Risk Management and non-life insurance Flashcards
Risk avoidance
is the strategy most appropriate for activities with high probability and high severity risks
Risk reduction
is appropriate for all high probability risks, regardless of their severity. Examples of risk reduction include taking safety measures and segregating of risks.
Risk sharing or risk transferring
is appropriate strategy for low probability/high risks, such as premature death or disability.
Risk retention
Which occurs when your client is willing or unable to apply the other three risk management strategies. However, they do not reduce the probability of premature death.
Funded retention: client set aside funds for the risk
Unfunded retention: has not set aside funds for the risk
Involuntary risk retention is risk retention when the person does not recognize that the risk exists or when the risk cannot be avoided.
Provincial health care coverage
All provincial health care plans cover the medically required services of general practitioners and specialists according to an approved schedule of fees. Basic medical services that are covered include:
- diagnosis and treatment of medical conditions
- surgical services
- maternity services
- anesthesia services
- Xray, lab and or diagnostic procedures
- vaccinations, inoculations and annual routine physical exams
- services of a specialist upon referral
Some services provided by medical professionals are not considered by provincial health care plans to be medically necessary, so they are not covered. Some of the services that are not covered include:
- telephone advice
- cosmetic surgery for aesthetic purposes
- medical exams for employment, life insurance, passports, and other purposes
- hospital charges for private or semi-private rooms.
Provincial health care coverage for new arrivals
New arrivals to Canada who are legally eligible to live here are covered by their provinces health care plan within 90 days of their arrival, provided that they register with the provincial health care authority. Residents who travel to other provinces or out of the country are still covered by the health care plan of their province of residence provided that they intend to return.

■ **Available data**
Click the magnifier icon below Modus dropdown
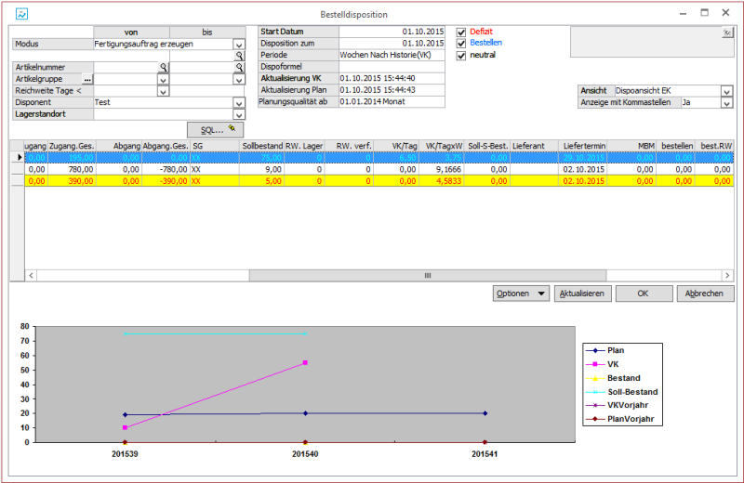 pyautogui.click(x=239, y=56)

■ **About this exercise**
Rewrite the risk management flashcards from "Risk Management and" up to and including "death or disability.", changing "appropriate" to "suitable".

■ **Output for this task**
Risk Management and non-life insurance Flashcards
Risk avoidance
is the strategy most suitable for activities with high probability and high severity risks
Risk reduction
is suitable for all high probability risks, regardless of their severity. Examples of risk reduction include taking safety measures and segregating of risks.
Risk sharing or risk transferring
is suitable strategy for low probability/high risks, such as premature death or disability.